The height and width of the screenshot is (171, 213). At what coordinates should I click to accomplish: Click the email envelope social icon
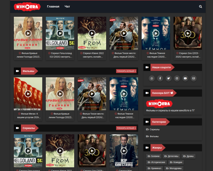(193, 78)
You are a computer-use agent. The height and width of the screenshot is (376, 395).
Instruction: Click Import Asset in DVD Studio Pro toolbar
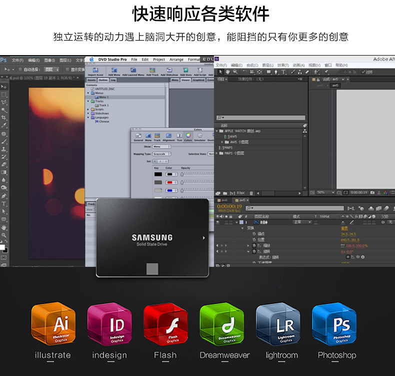[x=95, y=72]
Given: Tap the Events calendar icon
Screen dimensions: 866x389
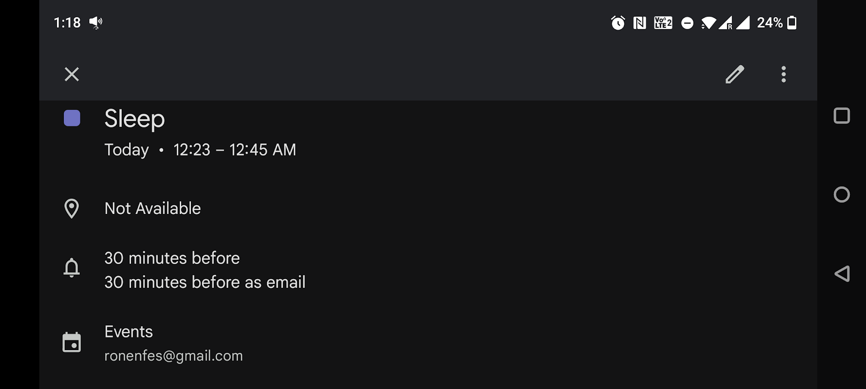Looking at the screenshot, I should 72,342.
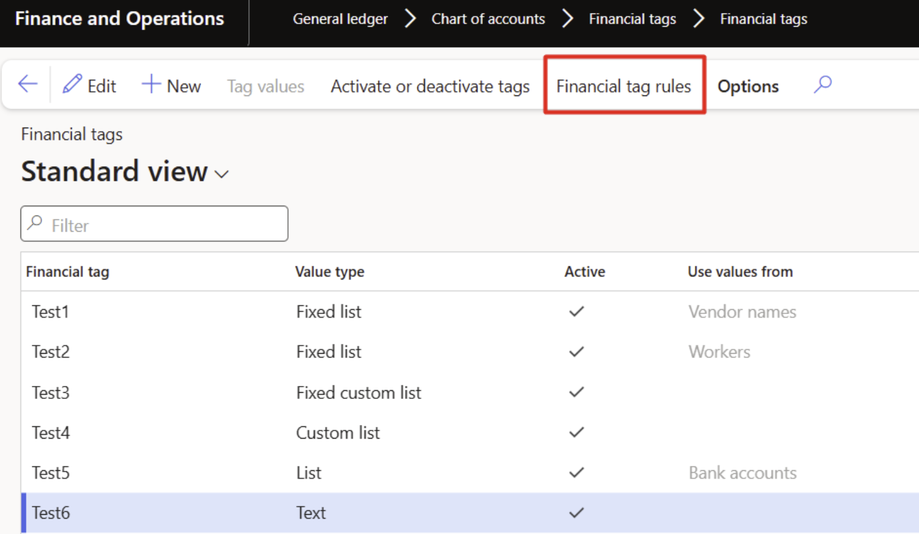Image resolution: width=919 pixels, height=534 pixels.
Task: Click the New plus icon
Action: [x=151, y=84]
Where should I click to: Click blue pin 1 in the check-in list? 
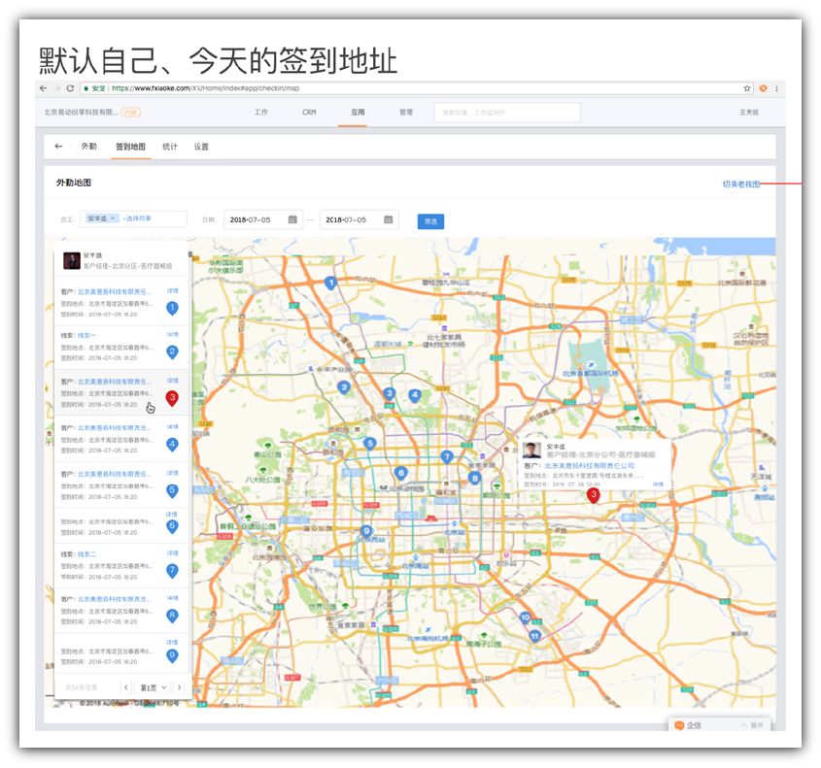coord(172,308)
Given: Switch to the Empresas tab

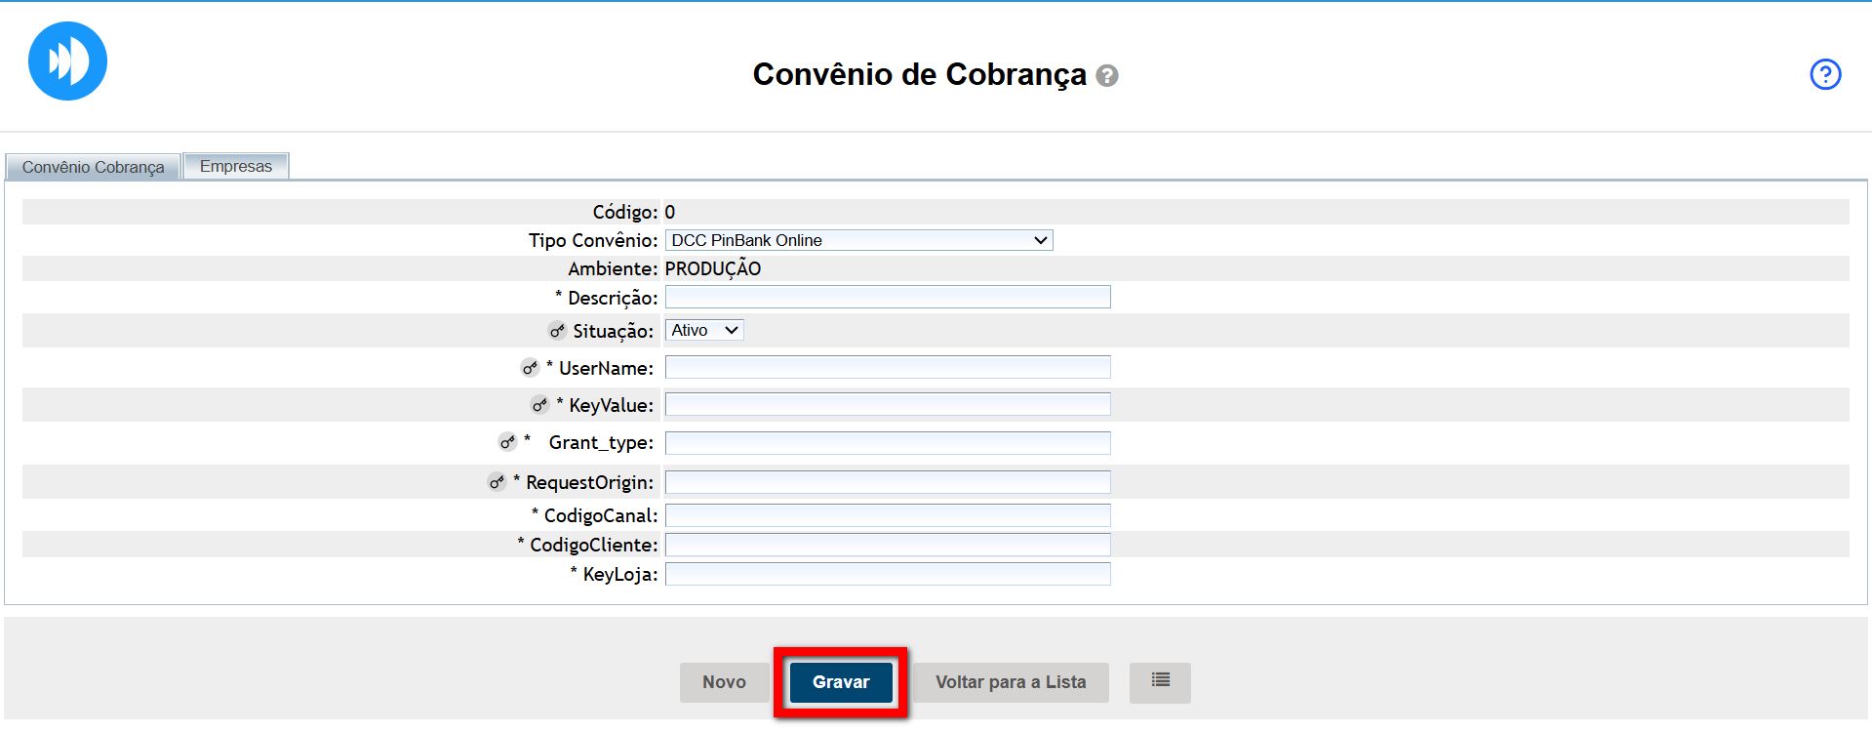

■ ■ ■ ■ ■

• To do
Copy the listing in full and without alteration, omitting every picture.

• Result of the exercise
The height and width of the screenshot is (171, 213). At what coordinates should I click to accomplish: Click the email envelope social icon
(193, 78)
You are a computer-use agent. The height and width of the screenshot is (376, 395).
Instruction: Click Import Asset in DVD Studio Pro toolbar
[x=95, y=72]
Given: Tap the Events calendar icon
Screen dimensions: 866x389
Looking at the screenshot, I should 72,342.
Image resolution: width=919 pixels, height=534 pixels.
Task: Click the New plus icon
Action: [x=151, y=84]
Where should I click to: Click blue pin 1 in the check-in list? 
coord(172,308)
Given: Switch to the Empresas tab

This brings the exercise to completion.